◆ Written instruction: Copy out the records unchanged, beginning with their first line and ending with the line that contains "The height and". Include both of these lines.

◆ Provided data:

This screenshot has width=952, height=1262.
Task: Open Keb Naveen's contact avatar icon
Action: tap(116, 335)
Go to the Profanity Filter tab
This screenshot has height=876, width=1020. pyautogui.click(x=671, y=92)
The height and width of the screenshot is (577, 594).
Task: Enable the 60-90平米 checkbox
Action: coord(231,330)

◆ Solution to the problem:
This screenshot has width=952, height=1262.
Task: Open Keb Naveen's contact avatar icon
Action: tap(116, 335)
Go to the Profanity Filter tab
This screenshot has height=876, width=1020. pyautogui.click(x=671, y=92)
The height and width of the screenshot is (577, 594).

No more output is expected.